「ソフトバンク鹿児島湧水ソーラーパーク」
「ソフトバンク鹿児島湧水ソーラーパーク」
(出所:SBエナジー)
[画像のクリックで拡大表示]
運転開始セレモニーの様子
運転開始セレモニーの様子
(出所:日経BP)
[画像のクリックで拡大表示]
パネルはカナディアン・ソーラー、パワコンはTMEIC製
パネルはカナディアン・ソーラー、パワコンはTMEIC製
(出所:日経BP)
[画像のクリックで拡大表示]

 ソフトバンクの子会社の再生可能エネルギー事業などを手掛けるSBエナジー(東京都港区)は6月1日、鹿児島県姶良郡湧水町に、出力32.3MWのメガソーラー(大規模太陽光発電所)「ソフトバンク鹿児島湧水ソーラーパーク」を完成し、運転開始式を開催した。

 式典には、湧水町の池上滝一町長など、約80人が出席した。池上町長は、「長い間、町の懸案だった未利用地が、クリーンな電気を生み出す太陽光発電所になり、まさに感無量だ。二酸化炭素削減への貢献は、町の進める環境政策にも沿っている」と述べた。

 事業主体である特定目的会社(SPC)は、「鹿児島湧水ソーラーパーク合同会社」で、SBエナジーと三菱UFJリースが折半出資で設立した。SPCが町有地を賃借し、固定価格買取制度(FIT)を利用して発電事業を行う。買取価格は40円/kWh(税別)となる。

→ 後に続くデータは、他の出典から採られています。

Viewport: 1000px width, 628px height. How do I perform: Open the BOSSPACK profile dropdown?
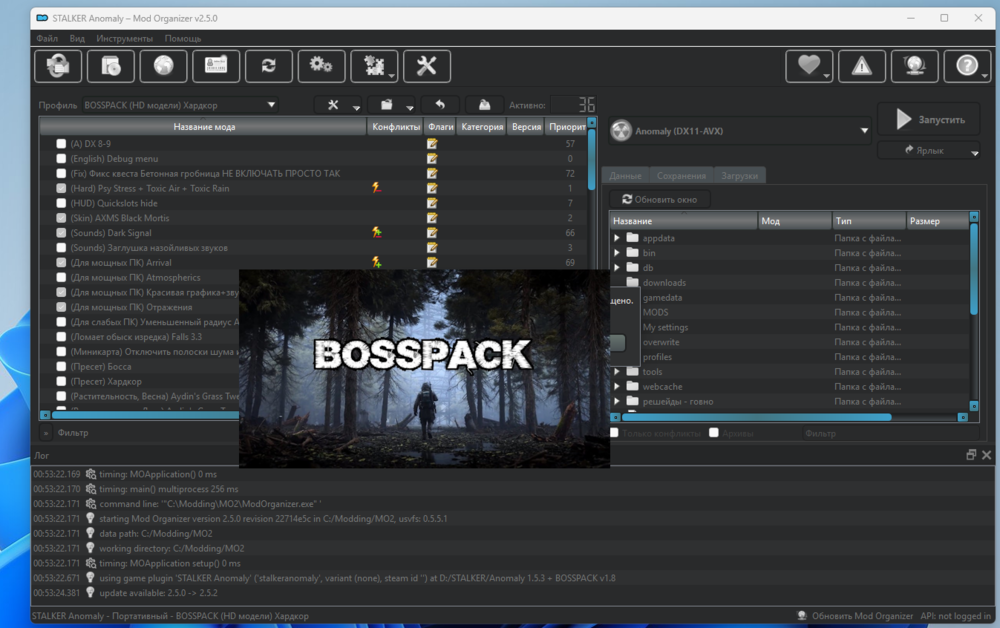pyautogui.click(x=180, y=105)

 みずほ銀行を幹事に、鹿児島銀行など地方金融機関の参加したプロジェクトファイナンスを組成して融資を受けた。

 湧水町木場にある、面積約36.2haの敷地に太陽光パネル約12万4000枚を並べるとともに3つの調整池を設置した。事業用地はかつて民間企業がゴルフ場開発を進めたが、未完成のまま頓挫した経緯がある。町が買い取り、再開発を目指したが、未利用のままになっていた。

 太陽光パネルの設置容量は約32.3MW、連系出力は23MWとなる。稼働後の年間発電量は、一般家庭約9883世帯分の消費電力に相当する、約3558万2000kWhを見込んでいる。

 EPC(設計・調達・施工)サービスは、九電工が担当した。太陽光パネルはカナディアン・ソーラー製(260W/枚)、パワーコンディショナー(PCS)は東芝三菱電機産業システム(TMEIC)製(500kW機)、基礎・架台は日本ヒルティ製を採用した。

 本格的な造成をせず、土地なりにパネルを設置した。設置角を5度まで低くし、アレイ(パネルの設置単位)間の距離を80cmまで近づけることで設置枚数を増やした。敷地内にU字側溝を整備し、3つの調整池に雨水を貯め、土砂を沈殿させたうえで外部に流す治水設計とした。3つの調整池の貯留能力は、合計で約5万6800m3に達する。

 稼働後のO&M(運用・保守)サービスは、九電工が担当し、技術者2人が常駐するほか、除草を担当する専任の要員も常時、配置する予定という。